Mike Simonsen is the founder and president of real estate analytics firm Altos Research, which has provided national and local real estate data to financial institutions, real estate professionals, and investors across the country for more than 15 years. An expert trendspotter, Mike uses Altos data to identify market shifts months before they hit the headlines.

Mortgage rates decided to bounce back into the 7s this week, and we can already see an impact in that immediate sales are slowing down. We can also see the new pending sales slow and price reductions tick up.

Maybe the most notable thing in the data recently is that while home prices nationally are still holding a few percent higher than last year, home prices have started to decline in a few states - in particular Florida - with Arizona and Texas turning the corner as well. 

Every week Altos Research tracks every home for sale in the country. We analyze all the pricing, supply and demand, and all the changes in that data and we make it available to you before you see it in the traditional channels. If you aren’t using Altos market reports with your clients, your buyers and sellers, now might be the time to step up. Go to altosresearch.com and book a free consult with our team. Because everyone is worried about what’s happening right now. They need you to help them see clearly. The data we cover here in these national videos is available for every zip code in the US. Join us to dive in.

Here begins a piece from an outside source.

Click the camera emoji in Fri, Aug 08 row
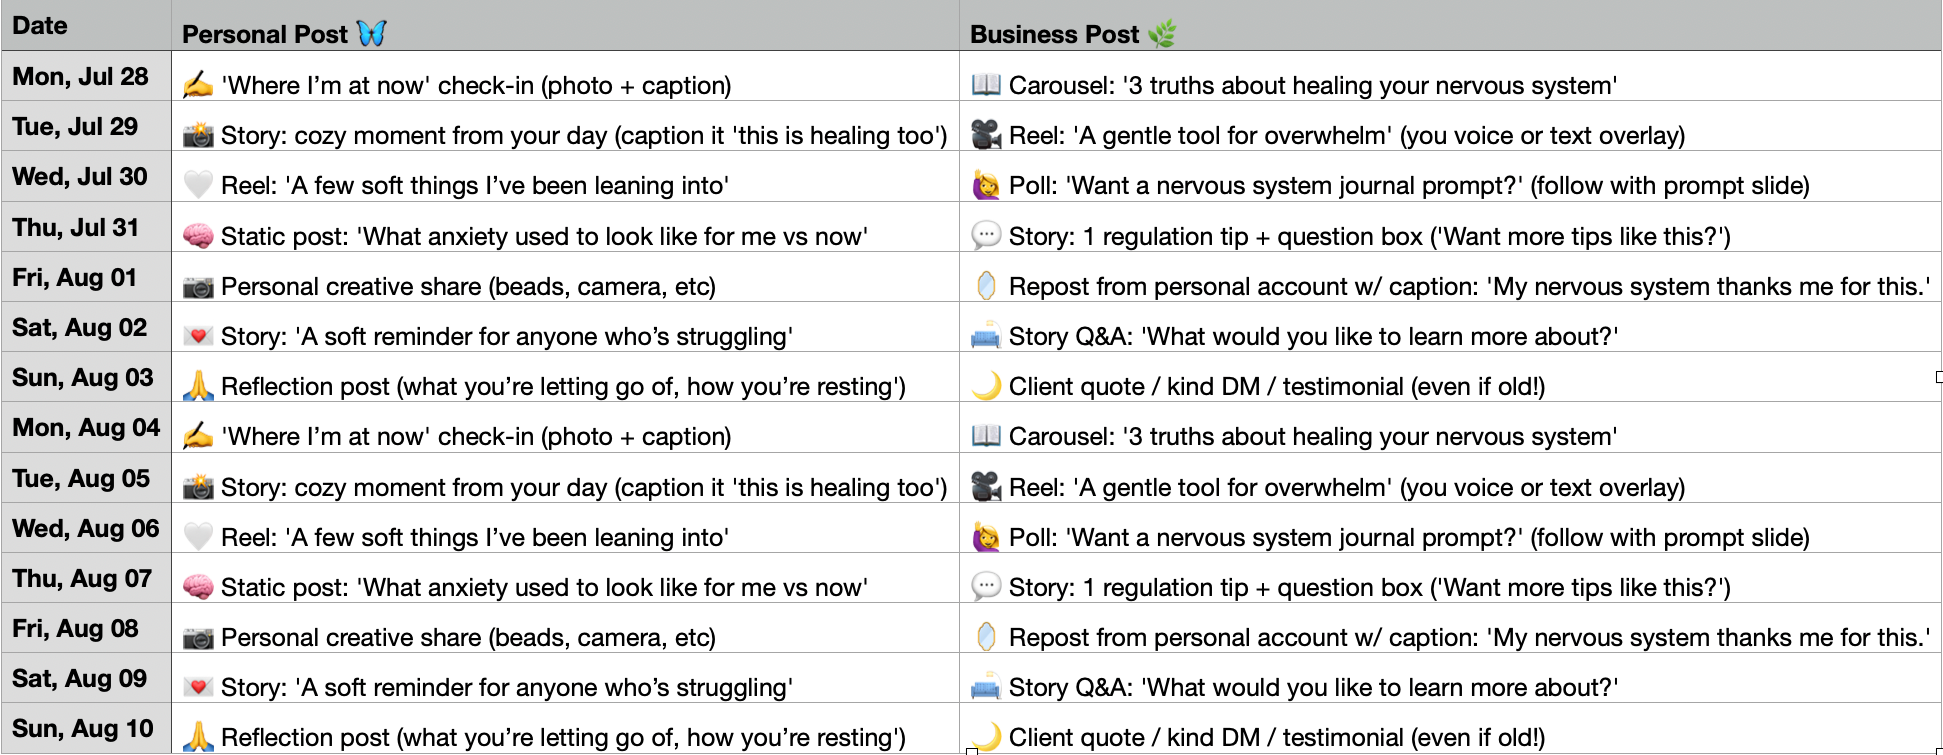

I’m Mike Simonsen, I’m the founder of Altos Research. Let’s look at the data for the week of June 3, 2024. Please refer to the video below for all the charts I mention in this transcript!

 


Inventory

 

There are now 605,000 single family homes on the market. Inventory continues to build each week as mortgage rates stay over 7%. Inventory rose by 1.7% this week. And there are now 39% more homes on the market than last year at this time. 170,000 more homes are on the market now across the country than a year ago. That’s a pretty big increase. 

A couple of key facts to note about the inventory increase: One: inventory is climbing everywhere, every state has more homes for sale now than a year ago. Most of the country has over 30% more homes on the market now. But, a few states Texas, California, Florida, Georgia, Arizona, are driving the bulk of the inventory increase for the country.  So inventory is up everywhere, just some places more than others. 

The other thing to keep in mind is what we’ve been talking about for a couple years here. It is higher interest rates that lead to greater inventory. Last fall we all assumed that mortgage rates would be declining by now. Had that happened, inventory would be down again. I don’t predict mortgage rates, but this trend of rising inventory will continue as long as rates stay elevated. That means by next summer, if mortgage rates are still in the 7s or higher, we could finally be back at the old normal levels of unsold homes on the market.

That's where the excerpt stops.